Not actually using iGPU? [Perf]
wbrickner opened this issue · 2 comments
Description
Hello, I am using arrayfire-rust
to speed up a large matrix multiplication.
There seems to be zero performance difference when using the Backend::CPU
and Backend::OpenCL
(with set_device(0)
),
no matter how large the matrices are. I suspect that the Intel Iris GPU is not actually being used. This is basically confirmed by looking at Activity Monitor or iStats, which both report 100% CPU usage and approximately zero GPU usage.
Is this instead an issue of naming?
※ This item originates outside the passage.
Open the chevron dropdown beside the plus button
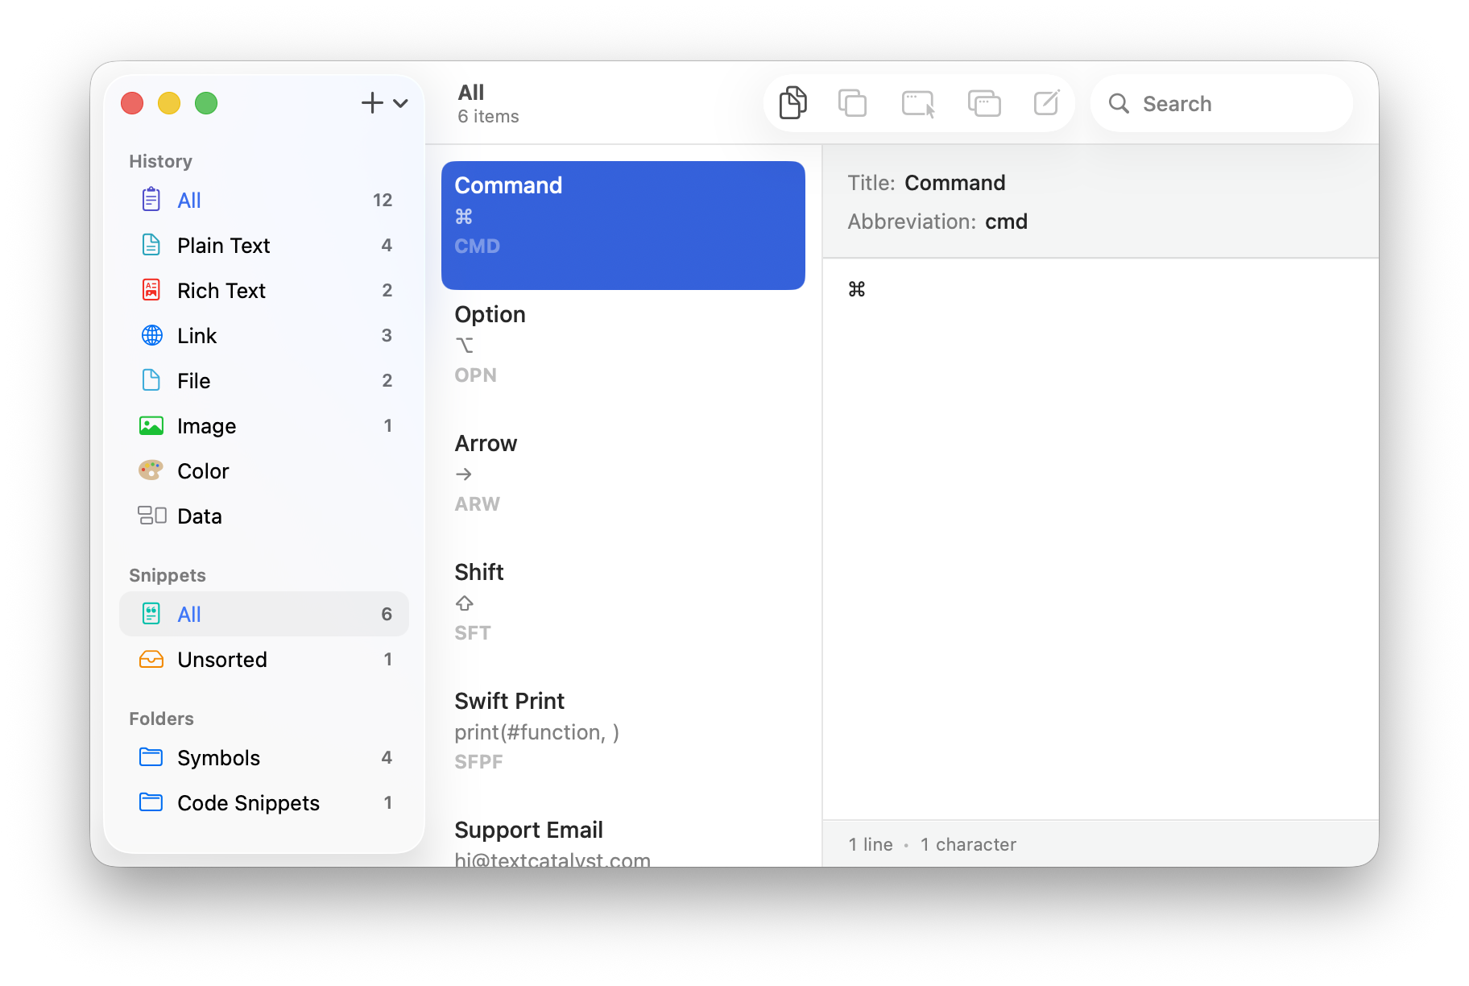Screen dimensions: 1469x986 click(400, 103)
My iGPU is technically part of my CPU, I suppose, although arrayfire::info()
clearly logically separates it:
ArrayFire v3.8.2 (OpenCL, 64-bit Mac OSX, build 5752f2dcc)
[0] APPLE: Intel(R) Iris(TM) Plus Graphics 655, 1536 MB
and verifying the backend and device give expected results:
Active backend: OPENCL
Active device: 0
I think the CPU and iGPU have a unified memory architecture, and I see no way to account for that in arrayfire-rust
. Could this be the issue? Like, I'm wondering if it could be that there needs to be a special memory allocation with particular alignment in order to compel OpenCL to actually leverage the GPU?
I am creating my matrices with randn::<f32>(...)
, and also constructing from a slice of floats that exist in host (CPU) memory.
The dimensions of my matrix multiply is [4096, 4096, 1, 1] x [4096, 14336, 1, 1]
.
I downloaded Arrayfire from official website.
Backend is OpenCL provided by Apple, I think.
Is there any other way to check if the GPU is actually being used?
The rust code I'm using at startup:
arrayfire::info();
arrayfire::set_backend(arrayfire::Backend::OPENCL);
arrayfire::set_device(0);
println!("Active backend: {:?}", arrayfire::get_active_backend());
println!("Active device: {}", arrayfire::get_device());
and to leverage the GPU:
// covariance transform matrix (extract from old representation)
let buffer = {
let ct = state.cov_transform();
let mut buff = F32_BUFFER_POOL.pull(|| Vec::with_capacity(ct.len()));
buff.resize(ct.len(), 0.0);
// copy into buffer (nalgebra promises it is column-major, so this is safe)
ct.as_slice().iter()
.zip(buff.iter_mut())
.for_each(|(source, target)| *target = *source as f32);
buff
};
let dims = dim4!(state.cov_transform().ncols() as u64, state.cov_transform().nrows() as u64);
let covariance_transform = Array::new(
&buffer[..],
dims
);
// i.i.d normally-distributed matrix (columns, then rows)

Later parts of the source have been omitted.